Provided passage
# Weather in late March, germany



## Hawcara (Jun 1, 2009)

We are currently considering a trip to Germany, late March. At the moment it is a toss up with going to Goa (not been there before), but cost is a factor.

I assume the weather in Germany will be much the same as the UK, but are there any stipulations that exist at that time of the year.

We intend to visit Bruges, then go to Monshau and around that area and back to the port.

Any thoughts are welcome
Thank you


----------



## 113016 (Jun 5, 2008)

Hawcara, you might find this thread informing as I asked a similar question.

http://www.motorhomefacts.com/ftopic-132692.html


----------



## eurajohn (May 9, 2005)

Goal A
In the thread on late-March weather in Germany, which destination is the Germany trip being weighed against?
Goal B
Carry on the late-March Germany weather thread from the point where it stops.

Supplied material
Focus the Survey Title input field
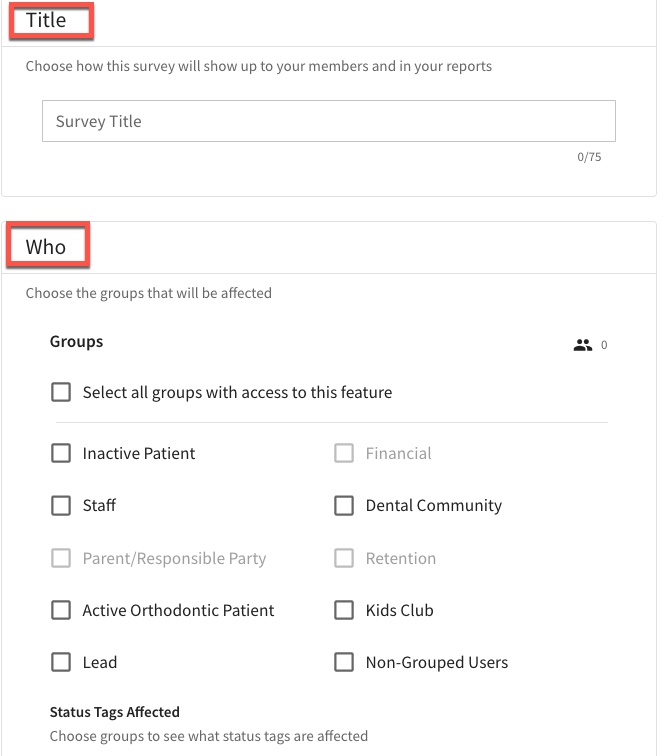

Answer A
Goa

Answer B
Visited Goa a good few years ago, beautiful beaches some nice people, but squalor and beggars everywhere, hotel had guards at entrances to keep beggars etc out and the pool was a lovely shade of green with the odd frog in it. Did a few trips to must see places, not somewhere I'd go to again, I remember at the time arriving at the room of the hotel and saying to my wife if I could get back on the plane and go home now I'd take the offer! and that was before we'd seen the worst of it. Not everything about it was bad, flies, rats and beggars being the worst.

That said some people love it, not everyone has the same aspirations and it could of course have changed.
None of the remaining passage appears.